La rançon (de la gloire?)

Yep!

John Malko, cette raclure de fond de sanisette, me menace. Bon, d'accord, il m'a demandé de raconter mon week-end, je l'ai menacé, et il a renchéri. Sauf que lui a un vrai moyen de pression. L'enculé.

Alors je m'exécute.

C'était vachement bien.

Content, Johnie?

...

Bon, d'accord, pour échapper à la honte, j'anticipe. Ce dont Johnie me menace, c'est une photo de mon corps sculptural dans le plus simple appareil. On n'est pas toujours maître de ce qu'on fait et de ce que font ses amis.

Et d'accord, j'te raconte.

Pour contextualiser (si tu me lis régulièrement, tu sais que j'aime le contexte), avec des potes, on se fait régulièrement des séminaires. Entre mecs, parceque "les filles, c'est nul". Des séminaires pendant lesquels on régresse le plus possible. Pendant lesquels on redevient des gamins. Des gamins qu'auraient le droit d'acheter de l'alcool et de la drogue.

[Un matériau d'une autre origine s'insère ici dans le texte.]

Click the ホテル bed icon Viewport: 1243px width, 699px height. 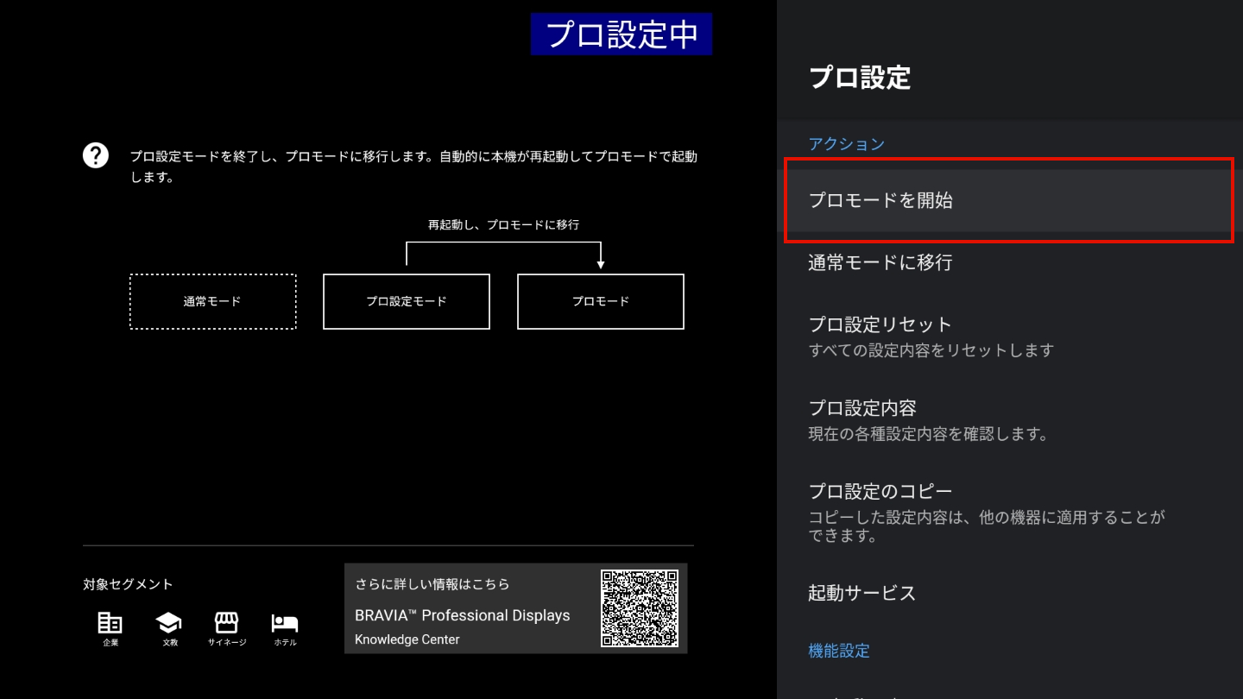[x=284, y=622]
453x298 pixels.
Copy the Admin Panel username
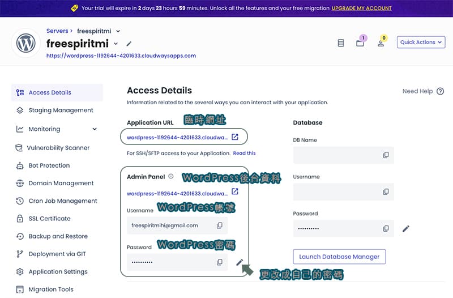(220, 225)
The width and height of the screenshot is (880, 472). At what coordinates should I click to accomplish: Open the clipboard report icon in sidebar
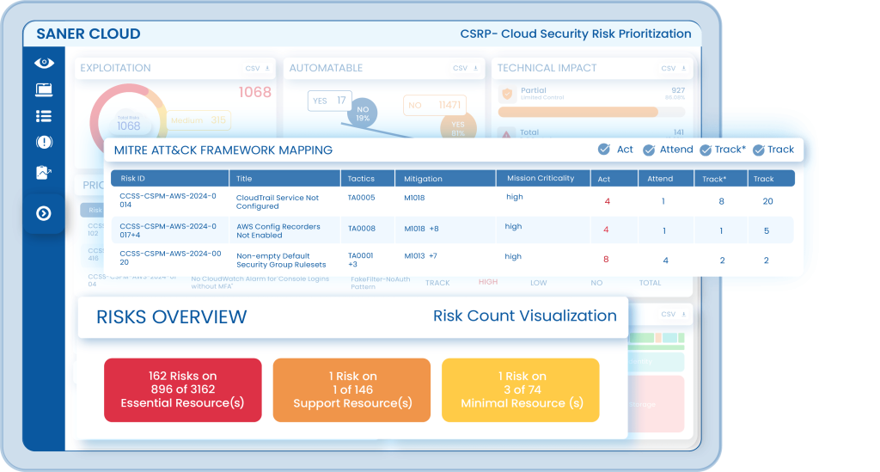coord(44,173)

Et bien ce week-end, c'était séminaire. Un séminaire qui nous a fait à tous du bien, parcequ'on a quitté pendant 48h nos existences rongées par le quotidien. Du coup, on a refait le monde sans en changer le sens de rotation, on a bouffé équilibré, on a picolé, certain à vomi, on a ri, on a roté et peté sans complexe, on a parlé de poneys (ce qui pour moi est une évidence, tu connais mon attachement à cet animal), on a profité d'un jardin magnifique et d'un étang ensoleillé. On a vécu, quoi. Comme des gosses.

Et le pire dans tout ça, c'est que ces mecs capables de sortir les pires conneries, de devenir des bêtes (pas moins), c'est des mecs qui par ailleurs me construisent, des potes sur lesquels je peux compter, des mecs pétris de culture, des mecs avec des valeurs, dont une primordiale, l'amitié. Des potes dont je suis fier, un groupe auquel je suis fier d'appartenir.

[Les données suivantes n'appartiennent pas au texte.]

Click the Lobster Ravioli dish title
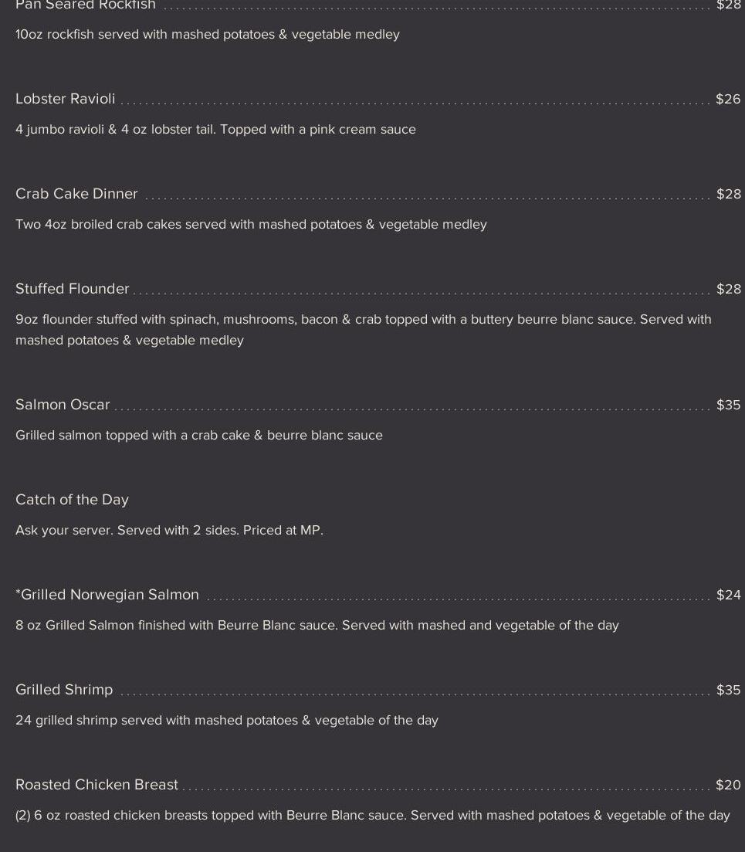Viewport: 745px width, 852px height. tap(66, 99)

Parmi ces mecs-là, certain est père, certain va le devenir sous peu, certains y aspirent, j'y aspire. Tous font et feront des bons pères, peut-être en partie parcequ'il savent rester enfants eux-mêmes.

Alors voilà, je les aime d'amour et de bière fraîche, et s'il faut en passer par la menace pour le clamer sur les toits, ainsi soit-il. Mais même sans ça, j'aurais fini par parler d'eux, parcequ'ils font partie de moi, et que quelque part, ils me gardent en vie (malgré leurs tentatives répétées d'assasinat).

Tchô bande de nazes!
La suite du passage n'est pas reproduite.